## Stated exercise
Transcribe everything in the listing below, from the line containing "You are a computer-use" down to the end of the listing, leaving out the pictures.

--- start Records for the task ---

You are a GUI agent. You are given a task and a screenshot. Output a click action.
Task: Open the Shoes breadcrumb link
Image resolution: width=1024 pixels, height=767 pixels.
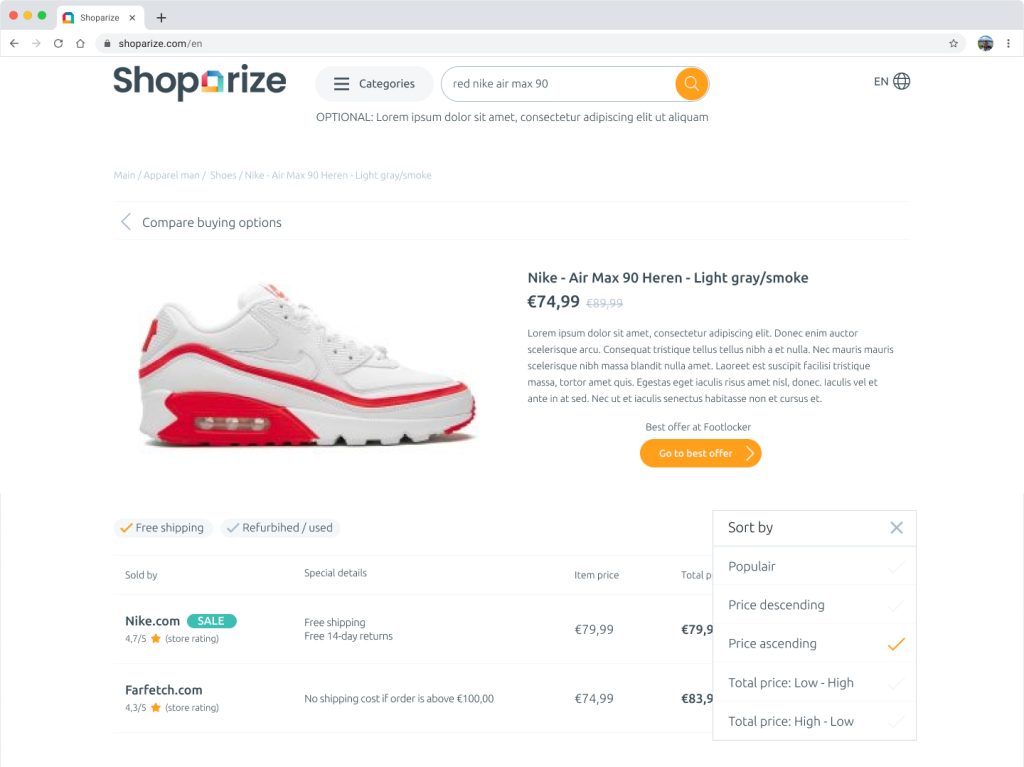pos(223,175)
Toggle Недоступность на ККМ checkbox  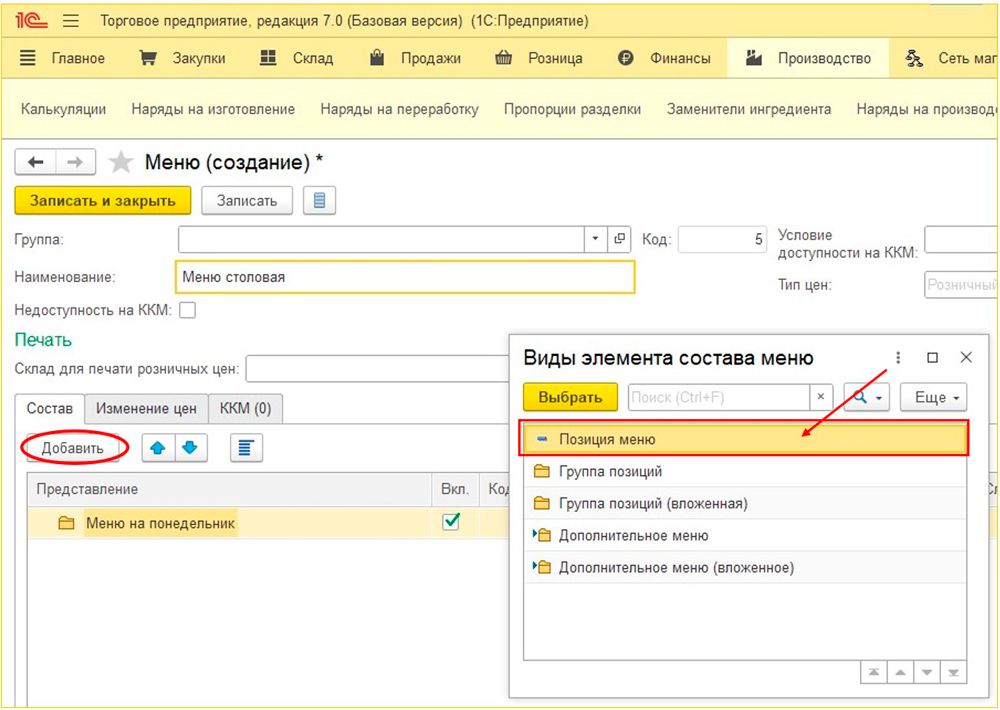click(x=187, y=310)
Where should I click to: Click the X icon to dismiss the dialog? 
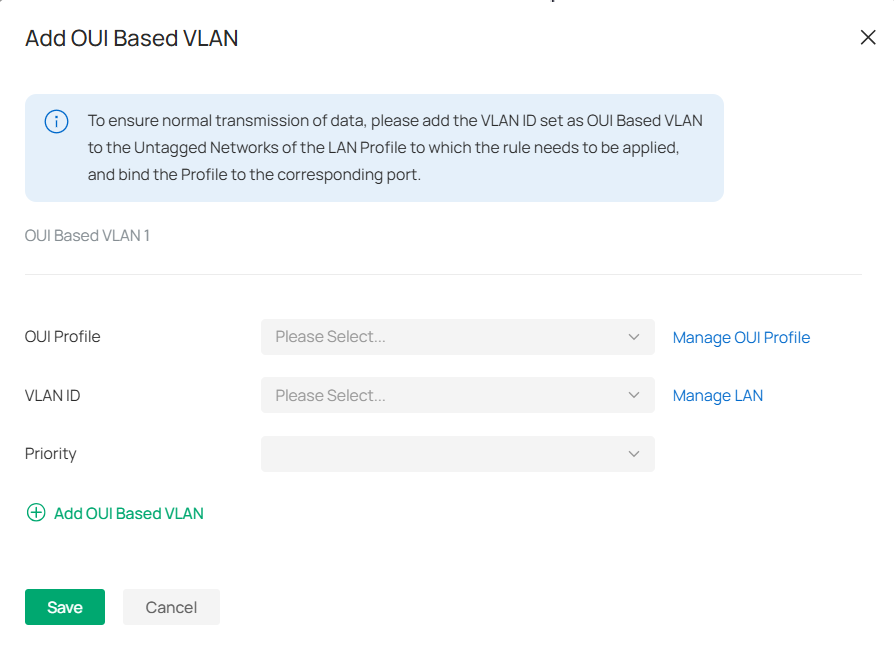(867, 37)
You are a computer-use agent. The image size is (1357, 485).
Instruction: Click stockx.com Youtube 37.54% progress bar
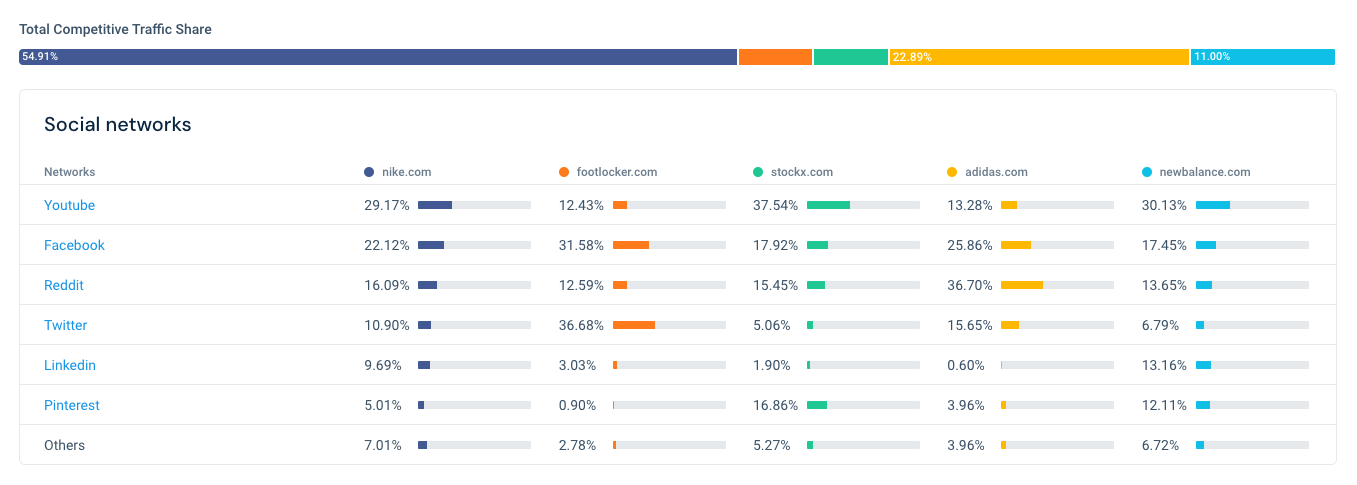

--- end Records for the task ---

## Task response
You are a computer-use agent. The image size is (1357, 485).
Instruction: Click stockx.com Youtube 37.54% progress bar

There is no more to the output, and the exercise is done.